• Task prompt:
In the listing below, locate the line containing "The width and height of the screenshot is (1232, 962)." and the line containing "Open three-dot menu left of selected node". Output both of them and every line between, exactly as written, and nothing more.

• Provided data:
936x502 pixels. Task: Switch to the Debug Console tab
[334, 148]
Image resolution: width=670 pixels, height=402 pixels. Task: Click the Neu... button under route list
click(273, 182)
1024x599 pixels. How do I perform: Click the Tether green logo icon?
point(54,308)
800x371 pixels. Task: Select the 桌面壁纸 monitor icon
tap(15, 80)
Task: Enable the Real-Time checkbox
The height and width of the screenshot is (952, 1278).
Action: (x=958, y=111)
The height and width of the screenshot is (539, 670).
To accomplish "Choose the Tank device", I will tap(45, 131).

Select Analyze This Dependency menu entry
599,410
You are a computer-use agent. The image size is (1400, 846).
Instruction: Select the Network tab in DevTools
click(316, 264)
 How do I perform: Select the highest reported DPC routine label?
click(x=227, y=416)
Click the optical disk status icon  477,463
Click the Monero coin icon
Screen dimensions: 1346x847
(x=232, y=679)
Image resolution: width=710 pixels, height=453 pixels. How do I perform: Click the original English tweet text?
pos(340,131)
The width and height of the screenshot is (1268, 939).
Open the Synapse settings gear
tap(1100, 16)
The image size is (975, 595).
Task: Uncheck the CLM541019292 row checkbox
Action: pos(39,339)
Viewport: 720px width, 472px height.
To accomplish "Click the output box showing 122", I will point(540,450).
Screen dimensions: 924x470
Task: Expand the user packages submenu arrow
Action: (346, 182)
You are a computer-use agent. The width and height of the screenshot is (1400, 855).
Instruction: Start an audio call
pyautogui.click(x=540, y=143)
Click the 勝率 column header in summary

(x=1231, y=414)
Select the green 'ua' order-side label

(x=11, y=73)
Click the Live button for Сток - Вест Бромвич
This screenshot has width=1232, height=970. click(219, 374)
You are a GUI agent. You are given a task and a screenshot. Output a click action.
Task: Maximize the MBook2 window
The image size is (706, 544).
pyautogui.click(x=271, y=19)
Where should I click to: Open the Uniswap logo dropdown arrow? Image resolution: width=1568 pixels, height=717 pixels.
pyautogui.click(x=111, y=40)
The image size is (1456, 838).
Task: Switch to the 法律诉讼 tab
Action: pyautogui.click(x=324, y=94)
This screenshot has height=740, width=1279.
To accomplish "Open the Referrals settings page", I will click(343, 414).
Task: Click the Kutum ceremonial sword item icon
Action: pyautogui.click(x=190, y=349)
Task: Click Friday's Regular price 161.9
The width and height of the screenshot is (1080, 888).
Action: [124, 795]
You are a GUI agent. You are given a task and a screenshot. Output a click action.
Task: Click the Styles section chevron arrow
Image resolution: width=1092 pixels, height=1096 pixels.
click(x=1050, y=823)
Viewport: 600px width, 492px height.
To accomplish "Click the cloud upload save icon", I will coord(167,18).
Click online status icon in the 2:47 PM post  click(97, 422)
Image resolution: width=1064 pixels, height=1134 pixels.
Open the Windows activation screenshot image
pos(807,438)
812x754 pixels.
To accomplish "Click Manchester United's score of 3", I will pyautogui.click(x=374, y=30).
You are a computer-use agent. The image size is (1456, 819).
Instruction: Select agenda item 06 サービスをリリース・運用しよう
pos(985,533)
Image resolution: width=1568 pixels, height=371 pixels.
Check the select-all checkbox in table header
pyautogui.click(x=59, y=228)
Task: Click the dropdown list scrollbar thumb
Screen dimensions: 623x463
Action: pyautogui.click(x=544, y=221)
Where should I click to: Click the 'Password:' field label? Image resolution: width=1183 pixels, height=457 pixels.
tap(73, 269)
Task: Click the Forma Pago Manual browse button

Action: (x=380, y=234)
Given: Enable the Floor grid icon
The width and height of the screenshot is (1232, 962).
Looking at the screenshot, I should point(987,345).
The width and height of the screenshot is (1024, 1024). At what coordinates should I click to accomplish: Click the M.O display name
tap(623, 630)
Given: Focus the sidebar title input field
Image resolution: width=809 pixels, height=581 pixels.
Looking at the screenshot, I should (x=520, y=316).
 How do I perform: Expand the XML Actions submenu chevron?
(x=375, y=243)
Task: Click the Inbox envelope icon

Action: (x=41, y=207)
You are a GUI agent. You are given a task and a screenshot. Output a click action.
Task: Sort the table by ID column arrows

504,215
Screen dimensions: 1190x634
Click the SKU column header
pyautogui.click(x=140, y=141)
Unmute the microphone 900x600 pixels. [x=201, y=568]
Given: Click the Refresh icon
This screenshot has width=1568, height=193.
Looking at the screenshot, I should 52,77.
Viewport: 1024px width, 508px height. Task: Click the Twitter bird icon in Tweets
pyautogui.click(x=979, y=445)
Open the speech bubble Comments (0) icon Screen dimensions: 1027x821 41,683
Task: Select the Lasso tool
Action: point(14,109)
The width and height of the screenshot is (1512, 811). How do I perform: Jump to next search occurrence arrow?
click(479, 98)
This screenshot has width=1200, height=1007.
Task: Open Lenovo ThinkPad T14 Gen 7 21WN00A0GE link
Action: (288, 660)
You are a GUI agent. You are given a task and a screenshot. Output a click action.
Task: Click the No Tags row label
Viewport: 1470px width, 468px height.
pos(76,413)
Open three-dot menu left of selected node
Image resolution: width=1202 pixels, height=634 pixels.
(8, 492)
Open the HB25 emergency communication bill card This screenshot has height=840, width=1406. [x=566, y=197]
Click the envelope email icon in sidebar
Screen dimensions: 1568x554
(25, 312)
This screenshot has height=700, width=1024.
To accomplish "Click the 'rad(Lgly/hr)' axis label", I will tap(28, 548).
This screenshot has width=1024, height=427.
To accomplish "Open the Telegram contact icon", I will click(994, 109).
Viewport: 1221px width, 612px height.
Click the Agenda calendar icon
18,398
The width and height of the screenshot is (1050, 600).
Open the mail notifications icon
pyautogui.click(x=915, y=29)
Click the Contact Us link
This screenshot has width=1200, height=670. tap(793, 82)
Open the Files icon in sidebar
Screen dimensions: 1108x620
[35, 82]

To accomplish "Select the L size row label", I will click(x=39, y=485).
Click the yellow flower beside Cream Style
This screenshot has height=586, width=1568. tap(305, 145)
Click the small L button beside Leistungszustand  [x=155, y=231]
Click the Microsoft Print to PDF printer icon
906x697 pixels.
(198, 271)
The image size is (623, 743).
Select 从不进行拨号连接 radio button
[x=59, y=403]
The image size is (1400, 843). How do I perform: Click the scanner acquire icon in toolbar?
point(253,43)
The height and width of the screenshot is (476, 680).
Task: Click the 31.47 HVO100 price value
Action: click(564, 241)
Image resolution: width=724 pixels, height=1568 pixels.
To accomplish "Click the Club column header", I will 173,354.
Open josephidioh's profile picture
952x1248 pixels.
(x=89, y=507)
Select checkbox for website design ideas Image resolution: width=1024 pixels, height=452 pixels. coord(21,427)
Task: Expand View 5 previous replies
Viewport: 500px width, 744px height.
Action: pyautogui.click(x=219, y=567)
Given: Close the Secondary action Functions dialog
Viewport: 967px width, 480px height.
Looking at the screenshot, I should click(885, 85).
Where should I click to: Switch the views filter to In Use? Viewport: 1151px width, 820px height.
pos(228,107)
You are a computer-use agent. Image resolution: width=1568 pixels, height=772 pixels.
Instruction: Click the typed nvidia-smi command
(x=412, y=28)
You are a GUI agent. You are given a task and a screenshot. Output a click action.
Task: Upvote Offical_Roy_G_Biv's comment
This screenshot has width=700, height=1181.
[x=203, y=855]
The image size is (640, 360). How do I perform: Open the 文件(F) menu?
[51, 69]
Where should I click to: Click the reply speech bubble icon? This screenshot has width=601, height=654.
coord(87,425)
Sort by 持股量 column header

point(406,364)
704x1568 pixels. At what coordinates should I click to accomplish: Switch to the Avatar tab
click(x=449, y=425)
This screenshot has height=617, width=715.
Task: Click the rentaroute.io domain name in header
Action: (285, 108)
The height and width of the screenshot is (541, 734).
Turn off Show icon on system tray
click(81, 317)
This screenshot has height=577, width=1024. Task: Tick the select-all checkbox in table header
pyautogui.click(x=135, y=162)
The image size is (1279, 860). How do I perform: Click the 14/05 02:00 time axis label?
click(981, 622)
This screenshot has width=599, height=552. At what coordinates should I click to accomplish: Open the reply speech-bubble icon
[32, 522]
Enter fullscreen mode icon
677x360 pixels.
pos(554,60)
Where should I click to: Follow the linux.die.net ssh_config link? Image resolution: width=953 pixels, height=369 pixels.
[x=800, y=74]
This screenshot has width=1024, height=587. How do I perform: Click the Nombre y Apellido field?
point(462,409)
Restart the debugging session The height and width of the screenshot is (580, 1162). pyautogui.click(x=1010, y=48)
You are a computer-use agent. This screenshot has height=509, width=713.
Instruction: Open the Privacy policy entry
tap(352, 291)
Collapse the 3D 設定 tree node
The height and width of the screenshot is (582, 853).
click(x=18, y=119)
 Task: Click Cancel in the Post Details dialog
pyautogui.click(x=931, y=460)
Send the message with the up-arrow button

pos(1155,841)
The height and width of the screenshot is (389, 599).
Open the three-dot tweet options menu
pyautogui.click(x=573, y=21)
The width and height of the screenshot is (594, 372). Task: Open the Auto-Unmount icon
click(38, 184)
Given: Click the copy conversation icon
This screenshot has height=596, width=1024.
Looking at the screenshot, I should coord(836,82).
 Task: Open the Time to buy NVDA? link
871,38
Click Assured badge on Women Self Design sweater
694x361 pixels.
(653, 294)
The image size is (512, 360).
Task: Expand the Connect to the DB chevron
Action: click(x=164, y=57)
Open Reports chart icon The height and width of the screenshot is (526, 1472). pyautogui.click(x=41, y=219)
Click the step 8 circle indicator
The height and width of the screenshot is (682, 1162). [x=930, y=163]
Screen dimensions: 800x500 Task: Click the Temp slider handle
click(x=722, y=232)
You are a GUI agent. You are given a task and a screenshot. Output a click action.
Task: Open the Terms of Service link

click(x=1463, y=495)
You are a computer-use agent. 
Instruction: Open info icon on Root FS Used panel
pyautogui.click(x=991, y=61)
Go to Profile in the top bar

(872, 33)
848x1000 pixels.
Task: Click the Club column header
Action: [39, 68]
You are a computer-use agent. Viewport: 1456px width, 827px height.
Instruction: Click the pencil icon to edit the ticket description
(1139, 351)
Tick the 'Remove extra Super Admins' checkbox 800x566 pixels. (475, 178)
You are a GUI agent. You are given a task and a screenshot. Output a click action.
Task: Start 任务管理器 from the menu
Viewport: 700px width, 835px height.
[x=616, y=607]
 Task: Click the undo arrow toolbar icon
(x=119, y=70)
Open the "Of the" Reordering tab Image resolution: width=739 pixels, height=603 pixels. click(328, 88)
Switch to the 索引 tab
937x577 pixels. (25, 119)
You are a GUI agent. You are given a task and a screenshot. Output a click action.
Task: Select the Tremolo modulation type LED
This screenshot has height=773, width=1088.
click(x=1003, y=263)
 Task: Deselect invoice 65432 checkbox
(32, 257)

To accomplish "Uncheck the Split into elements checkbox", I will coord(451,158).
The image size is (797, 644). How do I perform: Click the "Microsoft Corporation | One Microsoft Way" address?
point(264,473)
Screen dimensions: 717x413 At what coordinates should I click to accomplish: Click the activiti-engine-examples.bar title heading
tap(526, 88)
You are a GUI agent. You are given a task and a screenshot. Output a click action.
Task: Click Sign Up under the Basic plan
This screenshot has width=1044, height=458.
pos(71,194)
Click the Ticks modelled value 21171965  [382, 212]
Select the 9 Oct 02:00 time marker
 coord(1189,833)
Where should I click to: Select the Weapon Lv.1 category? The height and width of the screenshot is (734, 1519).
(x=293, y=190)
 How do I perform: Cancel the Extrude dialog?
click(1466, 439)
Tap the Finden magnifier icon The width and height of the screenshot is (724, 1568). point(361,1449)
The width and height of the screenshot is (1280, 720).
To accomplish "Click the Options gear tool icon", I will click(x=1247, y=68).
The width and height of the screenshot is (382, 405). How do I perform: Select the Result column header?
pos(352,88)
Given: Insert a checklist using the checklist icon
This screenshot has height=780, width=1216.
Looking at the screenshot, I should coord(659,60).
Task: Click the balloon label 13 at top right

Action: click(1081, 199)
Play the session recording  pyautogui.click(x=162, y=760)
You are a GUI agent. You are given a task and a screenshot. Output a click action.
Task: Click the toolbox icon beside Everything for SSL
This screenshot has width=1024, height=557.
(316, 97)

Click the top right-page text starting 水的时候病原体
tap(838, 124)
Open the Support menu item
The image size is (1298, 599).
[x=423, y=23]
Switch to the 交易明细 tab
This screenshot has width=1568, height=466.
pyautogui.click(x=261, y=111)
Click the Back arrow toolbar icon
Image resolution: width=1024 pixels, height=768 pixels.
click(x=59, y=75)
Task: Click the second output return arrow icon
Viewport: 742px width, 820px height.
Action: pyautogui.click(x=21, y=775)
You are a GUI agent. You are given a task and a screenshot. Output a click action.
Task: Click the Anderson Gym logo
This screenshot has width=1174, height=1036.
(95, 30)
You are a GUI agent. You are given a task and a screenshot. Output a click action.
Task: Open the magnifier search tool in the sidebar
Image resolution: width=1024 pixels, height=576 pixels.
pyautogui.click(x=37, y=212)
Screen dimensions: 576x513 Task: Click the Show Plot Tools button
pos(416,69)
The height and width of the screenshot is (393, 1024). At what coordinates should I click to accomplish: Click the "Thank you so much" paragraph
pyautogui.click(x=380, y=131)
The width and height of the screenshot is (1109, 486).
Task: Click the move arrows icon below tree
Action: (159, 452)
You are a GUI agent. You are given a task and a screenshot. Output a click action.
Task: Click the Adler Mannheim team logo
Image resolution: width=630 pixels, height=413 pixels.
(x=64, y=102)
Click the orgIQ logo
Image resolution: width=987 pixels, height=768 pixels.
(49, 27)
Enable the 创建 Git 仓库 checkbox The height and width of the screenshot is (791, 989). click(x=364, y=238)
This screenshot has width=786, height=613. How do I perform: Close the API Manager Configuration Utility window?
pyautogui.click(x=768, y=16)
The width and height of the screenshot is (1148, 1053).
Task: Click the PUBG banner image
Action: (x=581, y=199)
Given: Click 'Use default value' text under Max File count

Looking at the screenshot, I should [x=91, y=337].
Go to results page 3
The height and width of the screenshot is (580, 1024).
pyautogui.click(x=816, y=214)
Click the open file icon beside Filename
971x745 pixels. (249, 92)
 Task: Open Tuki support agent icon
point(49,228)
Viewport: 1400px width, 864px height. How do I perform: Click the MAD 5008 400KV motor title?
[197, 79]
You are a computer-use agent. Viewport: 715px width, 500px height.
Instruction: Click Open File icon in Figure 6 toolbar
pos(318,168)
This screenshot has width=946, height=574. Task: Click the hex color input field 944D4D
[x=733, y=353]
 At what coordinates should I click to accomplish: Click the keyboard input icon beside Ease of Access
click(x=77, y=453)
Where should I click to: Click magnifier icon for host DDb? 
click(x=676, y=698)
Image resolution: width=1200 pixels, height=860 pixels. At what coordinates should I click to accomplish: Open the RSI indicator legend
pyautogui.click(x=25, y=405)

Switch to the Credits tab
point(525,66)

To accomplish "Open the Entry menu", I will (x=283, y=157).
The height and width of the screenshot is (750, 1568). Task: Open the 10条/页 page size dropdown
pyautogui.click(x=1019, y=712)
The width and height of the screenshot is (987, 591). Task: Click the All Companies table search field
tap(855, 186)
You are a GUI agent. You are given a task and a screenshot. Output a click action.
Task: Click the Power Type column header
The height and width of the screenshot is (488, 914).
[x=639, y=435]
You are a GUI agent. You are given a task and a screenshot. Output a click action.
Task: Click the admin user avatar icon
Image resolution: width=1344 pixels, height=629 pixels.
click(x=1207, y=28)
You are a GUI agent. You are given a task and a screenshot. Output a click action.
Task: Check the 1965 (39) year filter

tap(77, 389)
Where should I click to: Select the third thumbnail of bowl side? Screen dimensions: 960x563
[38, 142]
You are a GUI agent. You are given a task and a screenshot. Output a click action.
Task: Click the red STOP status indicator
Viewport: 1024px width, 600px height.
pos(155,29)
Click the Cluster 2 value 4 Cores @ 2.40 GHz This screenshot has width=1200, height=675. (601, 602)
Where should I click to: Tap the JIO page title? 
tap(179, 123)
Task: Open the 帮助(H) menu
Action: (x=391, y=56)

• Solution to the problem:
The width and height of the screenshot is (1232, 962).
Looking at the screenshot, I should point(987,345).
The width and height of the screenshot is (1024, 1024). At what coordinates should I click to accomplish: Click the M.O display name
tap(623, 630)
Given: Focus the sidebar title input field
Image resolution: width=809 pixels, height=581 pixels.
Looking at the screenshot, I should (x=520, y=316).
 How do I perform: Expand the XML Actions submenu chevron?
(x=375, y=243)
Task: Click the Inbox envelope icon

Action: (x=41, y=207)
You are a GUI agent. You are given a task and a screenshot. Output a click action.
Task: Sort the table by ID column arrows

504,215
Screen dimensions: 1190x634
Click the SKU column header
pyautogui.click(x=140, y=141)
Unmute the microphone 900x600 pixels. [x=201, y=568]
Given: Click the Refresh icon
This screenshot has width=1568, height=193.
Looking at the screenshot, I should 52,77.
Viewport: 1024px width, 508px height. Task: Click the Twitter bird icon in Tweets
pyautogui.click(x=979, y=445)
Open the speech bubble Comments (0) icon Screen dimensions: 1027x821 41,683
Task: Select the Lasso tool
Action: point(14,109)
The width and height of the screenshot is (1512, 811). How do I perform: Jump to next search occurrence arrow?
click(479, 98)
This screenshot has width=1200, height=1007.
Task: Open Lenovo ThinkPad T14 Gen 7 21WN00A0GE link
Action: (288, 660)
You are a GUI agent. You are given a task and a screenshot. Output a click action.
Task: Click the No Tags row label
Viewport: 1470px width, 468px height.
pos(76,413)
Open three-dot menu left of selected node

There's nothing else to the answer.